5The last paragraph is not strictly true. While many of the EMC and safety rules are similar FCC is not accepted directly in the EU. Products placed on the market have to be certified to comply with the european regulations and are (CE) marked accordingly. The same is true for other jurisdictions, just look at the labels on the average laptop power supply and spend a fun hour or two decoding them all.– uɐɪOct 28, 2019 at 10:37
1@Bilkokuya I'm pretty sure it's any electronic device, as any current in any wire can produce radio waves.– Sam DeanOct 28, 2019 at 14:27
2@Bilkokuya: It covers any device which emits radio frequencies, intentionally or unintentionally. There are different parts of the regulations that cover “intentional” radiators and “unintentional” radiators. The NES falls under unintentional because it is not designed to emit radio frequencies. Oct 28, 2019 at 14:27
1@DietrichEpp, I forget exactly how the NES connects to a TV, but in most cases it involved a coax cable, and a coax cable transmits... RF signals.– JPhi1618Oct 28, 2019 at 16:15
3It needs to be pointed out that the NES came out not too long after the FCC kerfuffle with the TI-99. They kept playing with the 15 rules during the late 1970s, and it got to the point that you had to encase your machine in a faraday cage to pass the required testing. Thus the interior of the Atari machines - look at a picture of the 400's interior some time! Meanwhile Apple sold machines without any shielding by having the RF mod be sold by a fake 3rd party. TI got *royally POed and had the law changed around 1980. Labeling was still major when the NES dropped. Oct 29, 2019 at 18:38
Pretty much every piece of electronics that's sold in the US, and may potentially be powered off the AC mains, has a label like that on it somewhere. It is basically a legal requirement... no certification, not legal to plug in and use outside of some very limited circumstances. And I think it's actually harder / more complicated to get certified for home equipment than for offices; there's some urban myth that off-white casings became de rigeur for PC-type computers and other items of office paraphenalia (vs woodgrain or other more interesting designs) in order to mark out those which weren't licensed for use outside of that setting (a bit like educational equipment being bright orange to deter theft), which obviously died a death as a useful visual cue once manufacturers just started using the same casings for all their models regardless of license.

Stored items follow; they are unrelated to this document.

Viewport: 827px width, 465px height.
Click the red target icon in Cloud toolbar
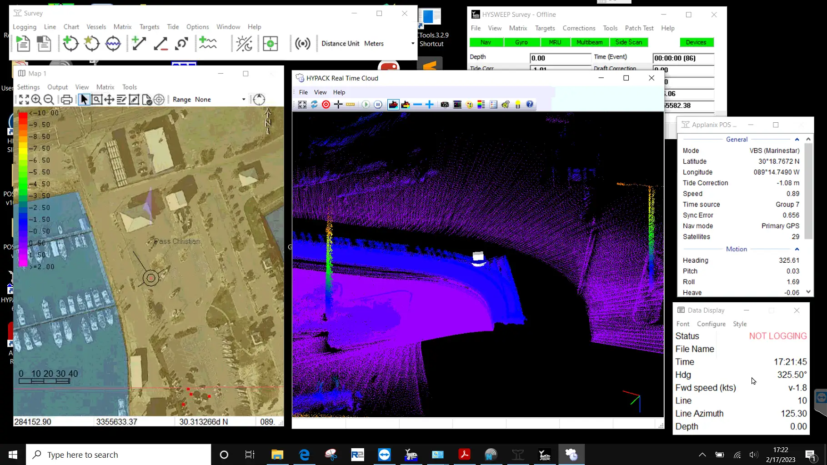(x=326, y=105)
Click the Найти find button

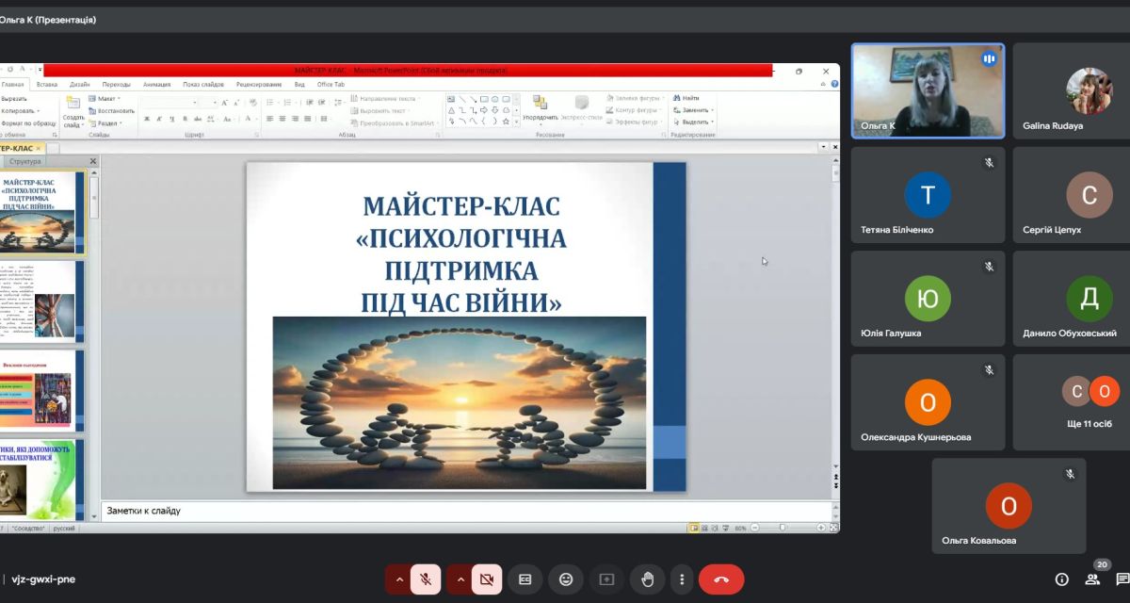pyautogui.click(x=689, y=98)
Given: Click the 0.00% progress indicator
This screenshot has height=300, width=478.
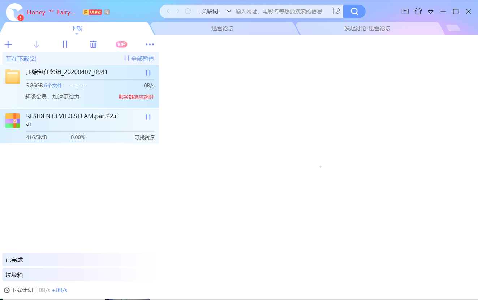Looking at the screenshot, I should (x=78, y=137).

Wasn't always a thing, I think it was an optional certification at first, but became more stringently required after home computers/consoles and VCRs started becoming popular and the more poorly made ones were found to emit ludicrous amounts of RF that actually could interfere with other devices, sometimes catastrophically (OK, it's annoying if it disrupts your TV program, worse if it smokes your TV, but think about how many other device it'd be far less amusing to have that happen to), as well as being vulnerable to outside interference (e.g. the ignition of an old and similarly poorly grounded/shielded car driving past), so they're probably more prominent on 80s machines when it was still a relatively novel thing.
Look around the other things you have scattered about and you'll likely start finding loads of them, in all manner of unexpected places.